Rolling Median vs Rolling Mean:

Hi all;

I have a questions that I am hoping someone smarter than me (not a difficult thing to be) can help me out with.

I am smoothing out some GPS/GNSS data and I am wondering why at many of the “excursions” the absolute median value is larger than the average. I, at least intuitively, would expect to see the opposite.

Here is the code I used for the rolling mean:

function moving_window(data, bandwidth)
    
    result = []
    moving_sum = sum(data[1:bandwidth])
    push!(result, round(10 .* (moving_sum / bandwidth); digits = 5))

    for i in (bandwidth + 1):length(data)

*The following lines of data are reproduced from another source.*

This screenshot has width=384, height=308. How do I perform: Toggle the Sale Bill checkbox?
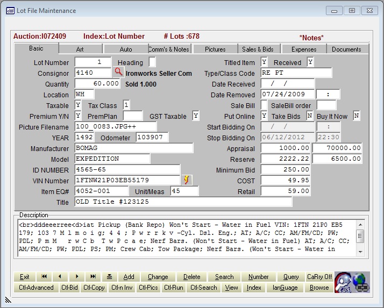[x=264, y=105]
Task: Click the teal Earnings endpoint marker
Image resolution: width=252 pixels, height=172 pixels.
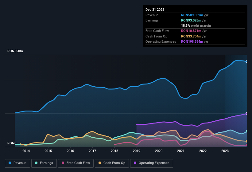Action: coord(246,131)
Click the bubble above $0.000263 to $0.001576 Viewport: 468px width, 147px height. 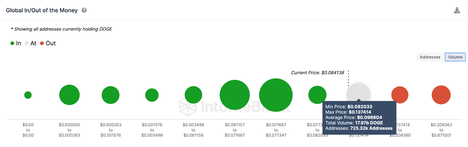point(111,95)
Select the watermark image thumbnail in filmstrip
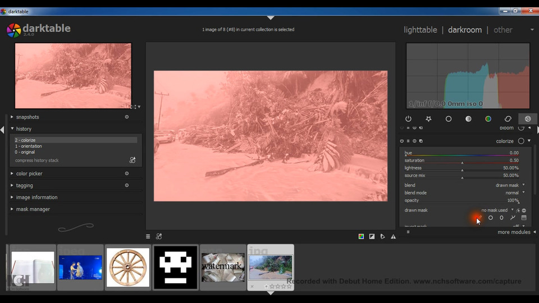 coord(223,267)
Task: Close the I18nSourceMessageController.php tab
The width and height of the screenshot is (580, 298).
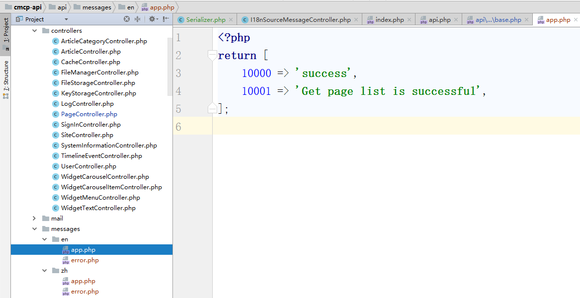Action: (x=356, y=20)
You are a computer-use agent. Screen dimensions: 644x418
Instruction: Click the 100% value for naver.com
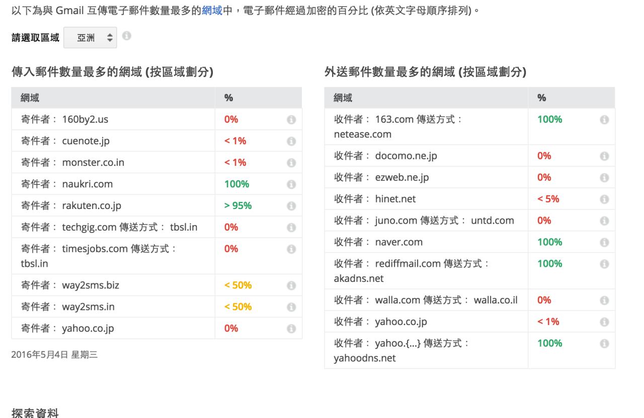[x=549, y=242]
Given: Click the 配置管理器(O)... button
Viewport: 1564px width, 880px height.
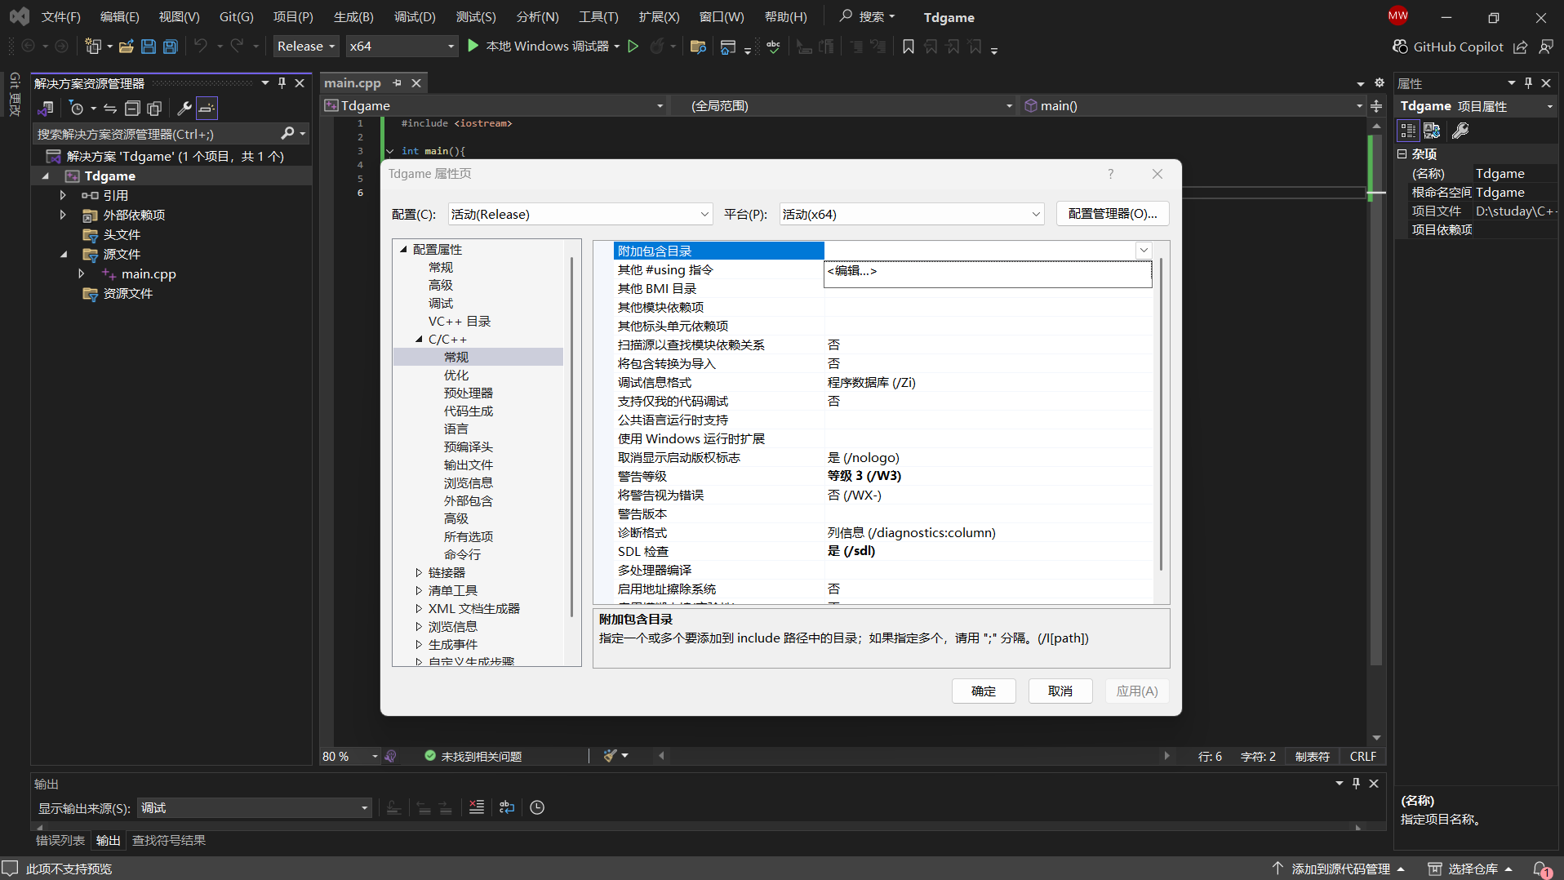Looking at the screenshot, I should [1112, 214].
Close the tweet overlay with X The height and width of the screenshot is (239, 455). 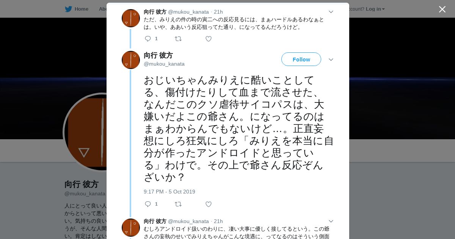pyautogui.click(x=442, y=9)
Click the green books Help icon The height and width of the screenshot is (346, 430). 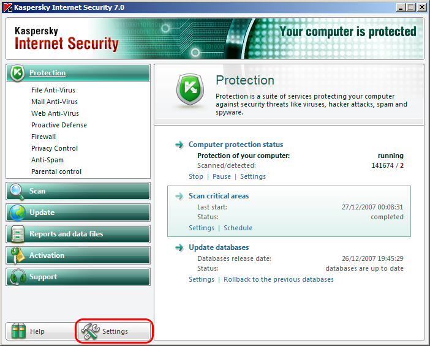(20, 331)
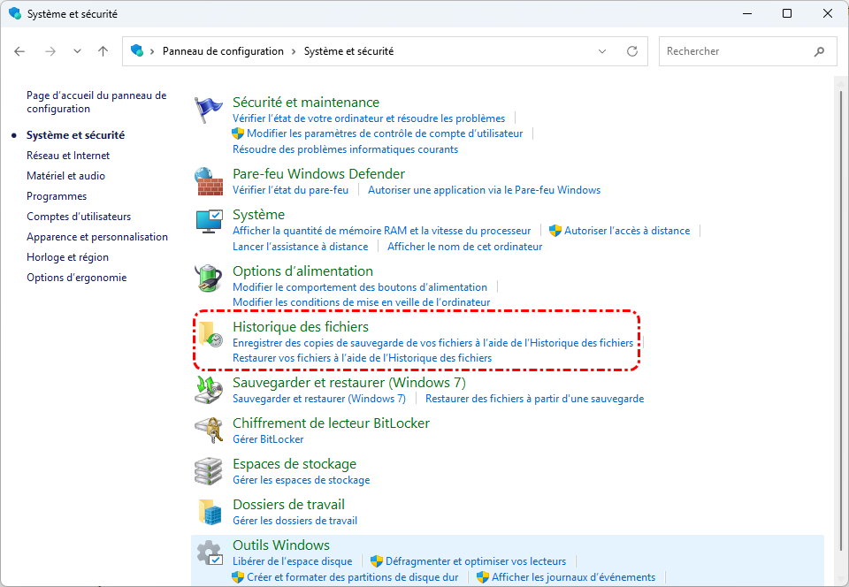This screenshot has height=587, width=849.
Task: Open the Gérer BitLocker link
Action: pos(268,439)
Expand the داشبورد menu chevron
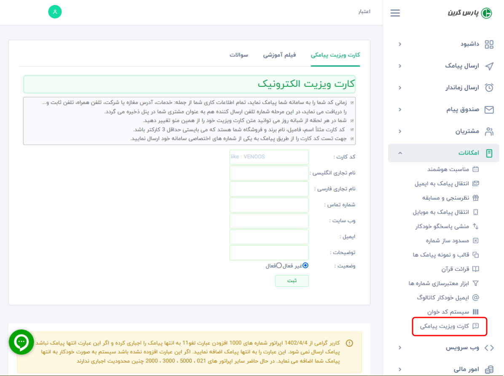Viewport: 504px width, 376px height. coord(400,44)
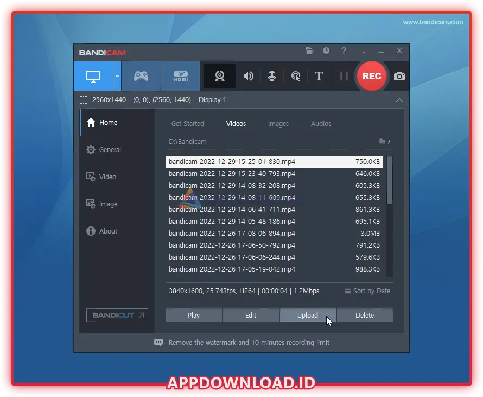The width and height of the screenshot is (483, 397).
Task: Switch to Game Recording mode
Action: click(x=141, y=76)
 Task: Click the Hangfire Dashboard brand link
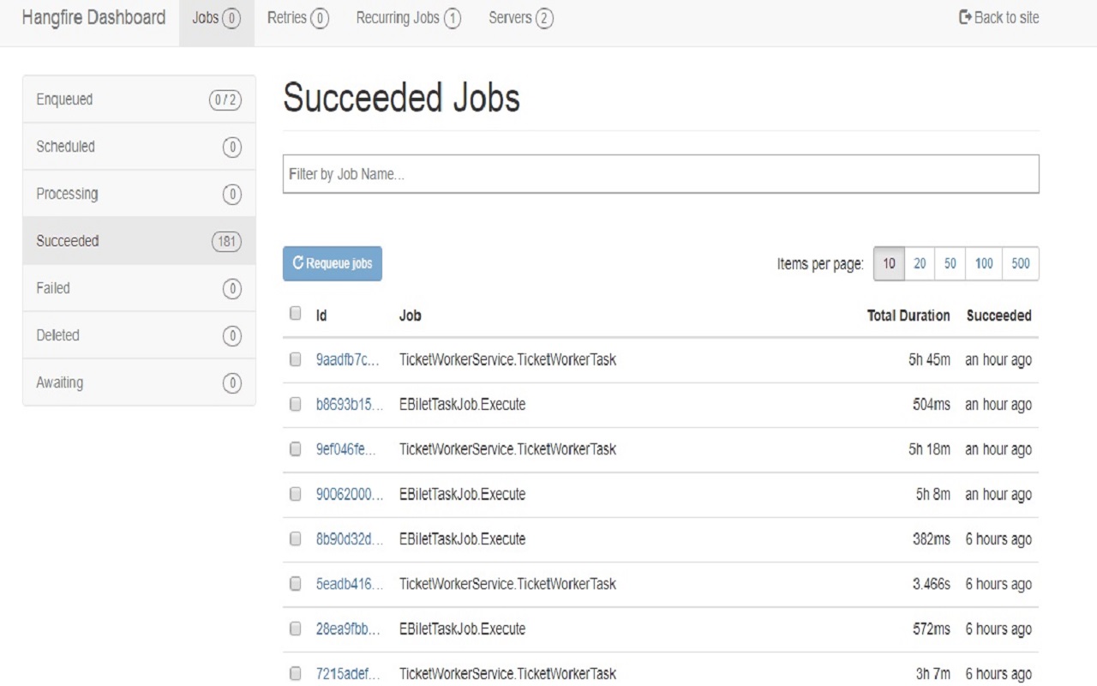(93, 18)
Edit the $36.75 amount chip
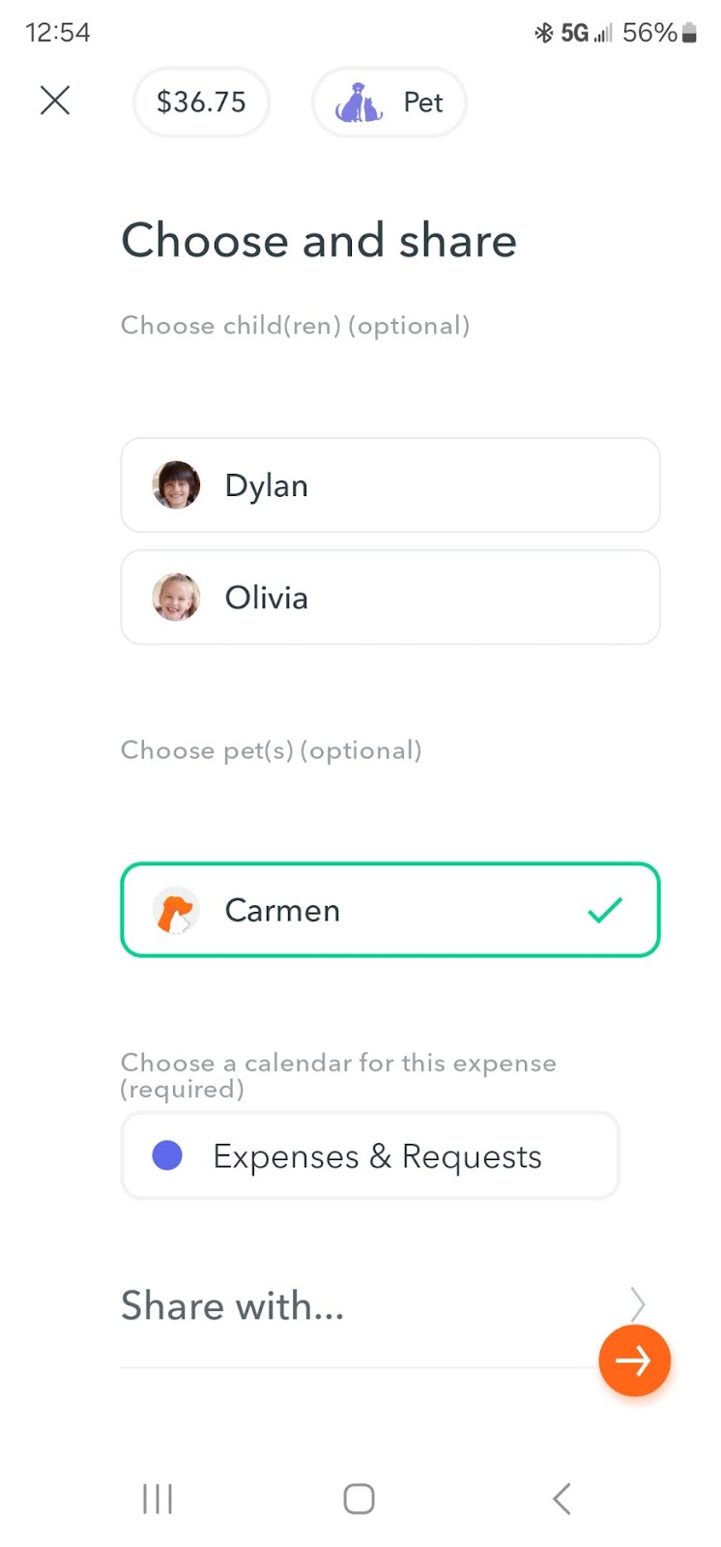 pos(201,102)
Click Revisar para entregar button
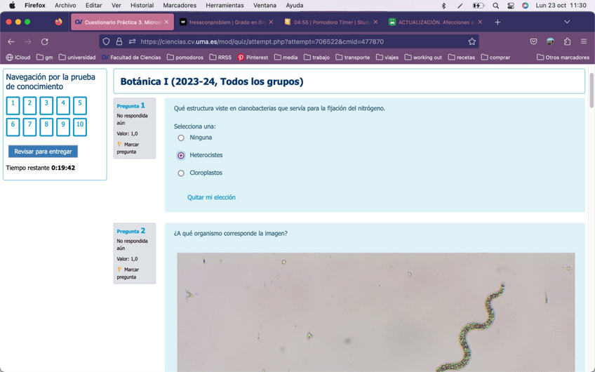 point(43,152)
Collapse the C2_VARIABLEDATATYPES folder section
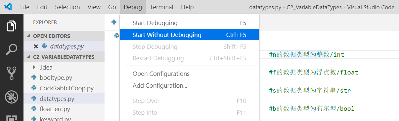This screenshot has height=121, width=399. tap(64, 57)
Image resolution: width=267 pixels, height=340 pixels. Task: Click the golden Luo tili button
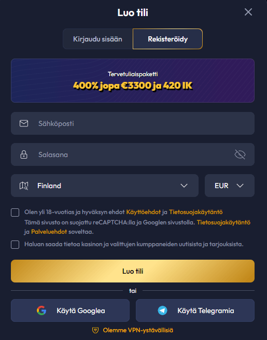pyautogui.click(x=133, y=271)
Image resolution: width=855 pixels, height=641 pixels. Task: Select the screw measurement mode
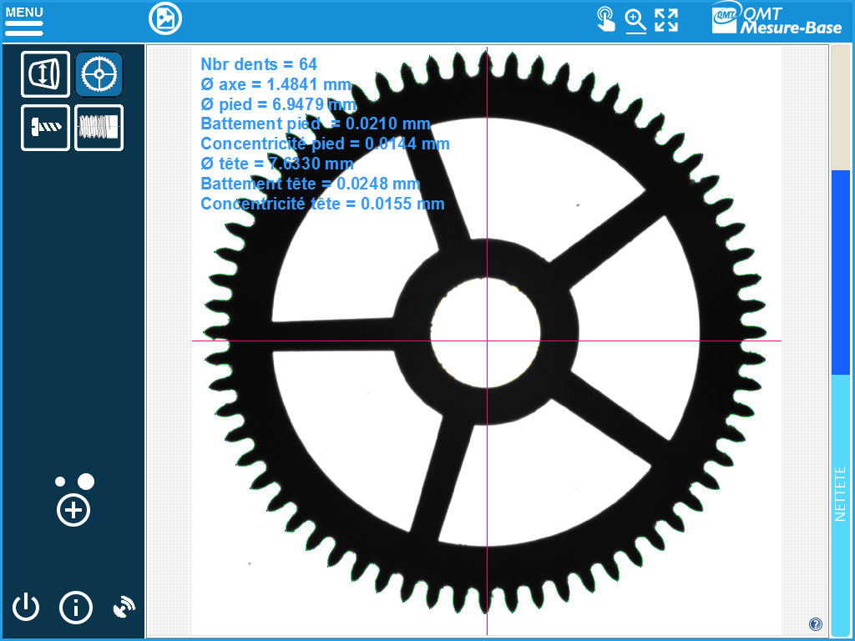pos(45,128)
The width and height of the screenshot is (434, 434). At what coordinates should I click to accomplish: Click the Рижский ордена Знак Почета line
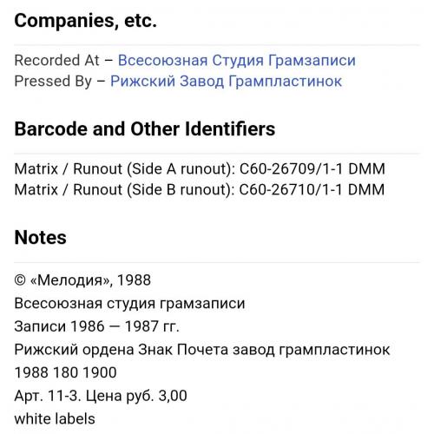[202, 350]
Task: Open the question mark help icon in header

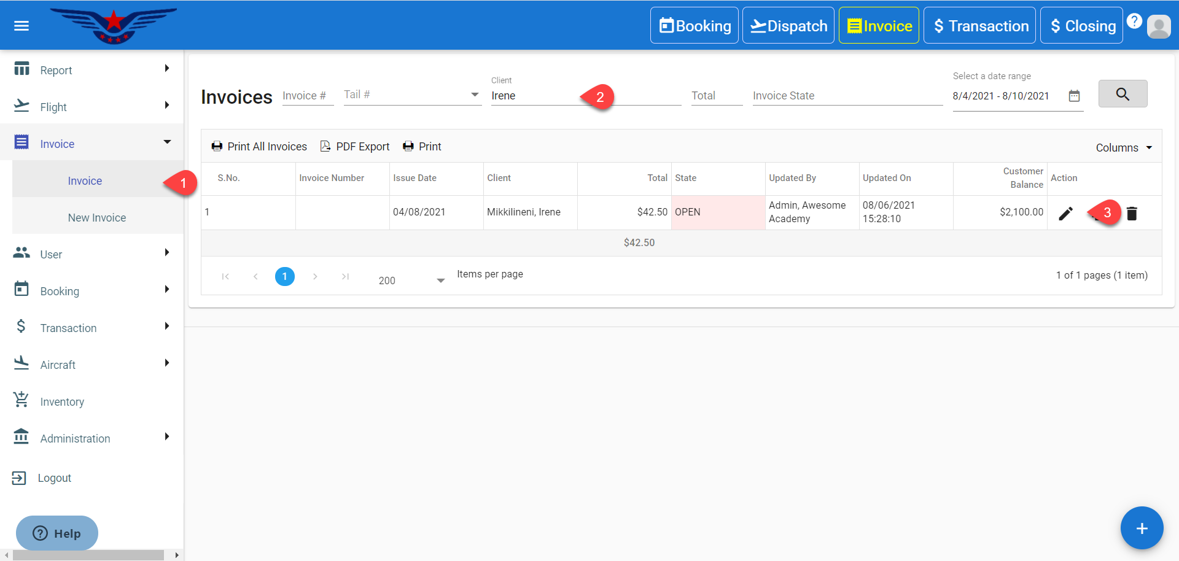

        moving_sum += (data[i] - data[i - bandwidth])
        push!(result, round(10 .* (moving_sum / bandwidth); digits = 5))

    end

    return result
end

and I tried two different packages for a rolling median RollingFunction.jl and FastRunningMedian.jl, both of which produced the same outputs.

Here is what I wrote for those:

window7 = 7;
window15 = 15;
window31 = 31;

# didn't provide expected result - trying different package to compare:
#=
w7_result = round.(rollmedian((10 .* agmt_df.value), window7); digits = 5)
w15_result = round.(rollmedian((10 .* agmt_df.value), window15); digits = 5)
w31_result = round.(rollmedian((10 .* agmt_df.value), window31); digits =5)
=#

w7_result = round.(running_median((10 .* agmt_df.value), window7, :none); digits = 5)
w15_result = round.(running_median((10 .* agmt_df.value), window15, :none); digits = 5)
w31_result = round.(running_median((10 .* agmt_df.value), window31, :none); digits = 5)

Here is a comparison of the plots with various window sizes:

30_comparison
15_day_comparison
7_comparison

Any insights would be greatly appreciated!

Thank you :slight_smile:
-Rob

Try debugging this with a test data set that is small enough to be
computed by hand and check that things match.

Can you say more about why you’d expect this – is that a property of the data?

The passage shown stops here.